At the lower end of fender 10, a stretchable cord 140 runs through a hole formed in fourth body section 110 and through a suction cup device 150 that is coupled to float tube 20. Cord 140 and device 150 act to retain fender 10 to the pontoon boat while allowing fender 10 some freedom to move in response to movement of the pontoon boat. In other words, fender 10 may move slightly, for example, as the boat moves across the water or in response to the movement of the water. Cord 140, however, will cause fender 10 return to its original position and prevent fender 10 from being ejected from the boat. In a preferred embodiment, cord 140 is a ⅛-inch bungee cord.

As seen in the FIG. 1, fender 10 does not require a fence post or cleat in order to maintain its position. Thus, because it is coupled only to the top rail of fence 30 and to tube 20 as described above, fender 10 may be placed at any position around the periphery of the pontoon boat. This feature allows a boat owner or operator to move fender 10 to any place where an impact is likely without regard to other components of the boat.

Referring additionally to FIG. 3, in this embodiment, three horizontal channels 160 extend across the front side of body section 80 a. Channels 160 divide body section 80 a into three panels, a first panel 81, a second panel 82 and a third panel 83. Two vertical channels 170 extend along the front sides of body sections 80 b, 90 and 100. Vertical channels 170 divide section 80 a into three portions 84, 85 and 86, section 90 into three portions 91, 92 and 93, and section 100 into three portions 101, 102 and 103.

FIG. 4 show a sectional view of fender 10. From this figure, it is apparent that portions 84, 85 and 86 define channels 170 so that the surface of portion 85 is positioned forward of the surfaces of portions 84 and 86. Thus, if an object impacts upon body portion 80 b of fender 10 from most forward angles, the object will come into contact with portion 85 instead of portions 84 and 86. When this occurs, the presence and shape of channels 170 within portion 80 b (and likewise to portions 90 and 100) provides additional strength to portion 80 b to further enhance portion 80 b's ability to withstand the impact and to dissipate the resulting stresses without harming the floor, fence and rub rail of the pontoon boat.

In a preferred embodiment, fender 10 is manufactured from high density polyethylene, although it may also be manufactured from a number of solid plastics or vinyl, such as polyvinyl chloride, or other suitable material. Additionally, fender 10 is solid so that the user is not required to pump air or liquid into the fender prior to use or periodically during use.

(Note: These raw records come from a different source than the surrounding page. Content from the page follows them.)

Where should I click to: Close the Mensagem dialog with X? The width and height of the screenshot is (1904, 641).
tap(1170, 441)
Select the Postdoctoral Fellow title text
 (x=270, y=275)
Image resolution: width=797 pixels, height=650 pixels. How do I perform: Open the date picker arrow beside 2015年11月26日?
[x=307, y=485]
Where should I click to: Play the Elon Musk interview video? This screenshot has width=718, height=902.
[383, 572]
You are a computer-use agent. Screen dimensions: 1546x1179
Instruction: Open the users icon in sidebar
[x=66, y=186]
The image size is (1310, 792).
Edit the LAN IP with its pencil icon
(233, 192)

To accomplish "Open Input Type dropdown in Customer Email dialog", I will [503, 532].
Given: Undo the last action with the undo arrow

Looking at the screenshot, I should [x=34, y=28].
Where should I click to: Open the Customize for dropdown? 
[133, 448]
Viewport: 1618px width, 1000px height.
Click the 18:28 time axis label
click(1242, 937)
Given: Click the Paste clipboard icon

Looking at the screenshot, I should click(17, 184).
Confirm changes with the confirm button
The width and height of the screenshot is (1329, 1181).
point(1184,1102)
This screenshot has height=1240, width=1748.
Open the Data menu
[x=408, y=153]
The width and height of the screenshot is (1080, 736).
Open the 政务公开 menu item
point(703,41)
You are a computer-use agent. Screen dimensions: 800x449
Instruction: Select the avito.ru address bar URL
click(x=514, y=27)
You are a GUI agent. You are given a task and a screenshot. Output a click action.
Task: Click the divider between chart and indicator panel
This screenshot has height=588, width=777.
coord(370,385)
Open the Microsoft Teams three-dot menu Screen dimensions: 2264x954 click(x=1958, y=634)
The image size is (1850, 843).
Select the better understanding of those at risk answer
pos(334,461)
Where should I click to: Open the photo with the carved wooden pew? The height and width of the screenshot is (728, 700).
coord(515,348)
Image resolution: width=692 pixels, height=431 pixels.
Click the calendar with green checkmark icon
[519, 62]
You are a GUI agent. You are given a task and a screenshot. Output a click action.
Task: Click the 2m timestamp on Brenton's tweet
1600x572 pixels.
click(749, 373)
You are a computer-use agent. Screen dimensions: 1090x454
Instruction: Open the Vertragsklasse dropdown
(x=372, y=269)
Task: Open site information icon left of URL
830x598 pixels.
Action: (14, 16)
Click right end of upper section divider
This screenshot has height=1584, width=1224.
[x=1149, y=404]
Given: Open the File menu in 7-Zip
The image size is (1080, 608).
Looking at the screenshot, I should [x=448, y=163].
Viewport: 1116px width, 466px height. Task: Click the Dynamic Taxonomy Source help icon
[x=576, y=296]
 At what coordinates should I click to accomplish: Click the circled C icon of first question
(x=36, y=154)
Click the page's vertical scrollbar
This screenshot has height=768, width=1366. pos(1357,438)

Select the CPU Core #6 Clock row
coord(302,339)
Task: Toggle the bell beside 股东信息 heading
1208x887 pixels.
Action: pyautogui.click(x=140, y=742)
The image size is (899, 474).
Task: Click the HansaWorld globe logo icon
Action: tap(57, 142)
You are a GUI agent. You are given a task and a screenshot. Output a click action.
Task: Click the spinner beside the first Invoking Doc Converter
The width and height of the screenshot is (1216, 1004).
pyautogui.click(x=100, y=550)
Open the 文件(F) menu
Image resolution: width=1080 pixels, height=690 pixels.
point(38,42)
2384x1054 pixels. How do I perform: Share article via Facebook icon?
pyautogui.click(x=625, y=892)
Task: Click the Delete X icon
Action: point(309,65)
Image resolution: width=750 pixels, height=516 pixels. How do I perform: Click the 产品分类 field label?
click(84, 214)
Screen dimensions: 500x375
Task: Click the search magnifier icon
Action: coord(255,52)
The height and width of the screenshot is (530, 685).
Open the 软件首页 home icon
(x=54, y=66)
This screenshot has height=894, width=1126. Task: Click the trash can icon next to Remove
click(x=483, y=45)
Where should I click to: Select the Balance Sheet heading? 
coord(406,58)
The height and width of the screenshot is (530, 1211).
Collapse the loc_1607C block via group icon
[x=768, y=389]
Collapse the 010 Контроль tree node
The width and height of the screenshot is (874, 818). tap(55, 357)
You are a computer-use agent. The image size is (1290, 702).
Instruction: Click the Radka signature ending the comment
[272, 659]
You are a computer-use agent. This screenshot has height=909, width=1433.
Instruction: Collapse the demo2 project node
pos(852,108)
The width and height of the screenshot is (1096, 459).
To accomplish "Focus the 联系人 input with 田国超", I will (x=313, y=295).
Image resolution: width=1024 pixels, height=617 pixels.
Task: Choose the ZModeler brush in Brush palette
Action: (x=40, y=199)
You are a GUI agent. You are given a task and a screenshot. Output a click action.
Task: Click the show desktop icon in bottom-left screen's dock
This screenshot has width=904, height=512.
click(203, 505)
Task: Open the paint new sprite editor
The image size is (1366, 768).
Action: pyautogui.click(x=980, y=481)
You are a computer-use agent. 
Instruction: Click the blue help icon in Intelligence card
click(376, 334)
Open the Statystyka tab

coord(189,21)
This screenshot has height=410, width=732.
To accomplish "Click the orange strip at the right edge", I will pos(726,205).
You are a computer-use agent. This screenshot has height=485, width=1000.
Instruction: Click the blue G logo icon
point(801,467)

In operation, a user will determine the most likely place or places that an object, such as a dock, may impact on his or her pontoon boat. The user will then position fender 10 at that location by first sliding the top part of fender 10 over the top rail 70 of the fence 30 so that top rail 70 is receiving within the channel formed by section 80 a, top rim 120 and flange 130. The user will then place the bottom edge of section 110 on float tube 20. Thereafter, the user will attach suction device 150 to float tube 20 so that cord 140 is stretched to the extend desired by the user. The user, for example, may attach suction device 150 some distance below fender 10 so that cord 140 is tightly stretched which will cause fender 10 to remain in its original position in all cases. Alternatively, the user may attach suction device 150 closer to fender 10 so that cord 140 is not as tightly stretched which will allow fender 10 some freedom to move from its original position.

When an object impacts on fender 10, the impact energy is spread through the body of fender 10 and substantially withheld from the pontoon boat components. The impact may cause fender 10 to deflect towards the pontoon boat but, because fender 10 is spaced apart from the boat components, such as the floor, rim rail and fence, fender 10 will not itself impact on these components so long as the act of deflecting the impact dissipates the impact energy. Thus, the deflection will not harm these components. Obviously, some impacts may be so large that no fender or bumper may protect the boat. Additionally, channels 170 act to strengthen fender 10 and help fender 10 to absorb and dissipate greater impact energy.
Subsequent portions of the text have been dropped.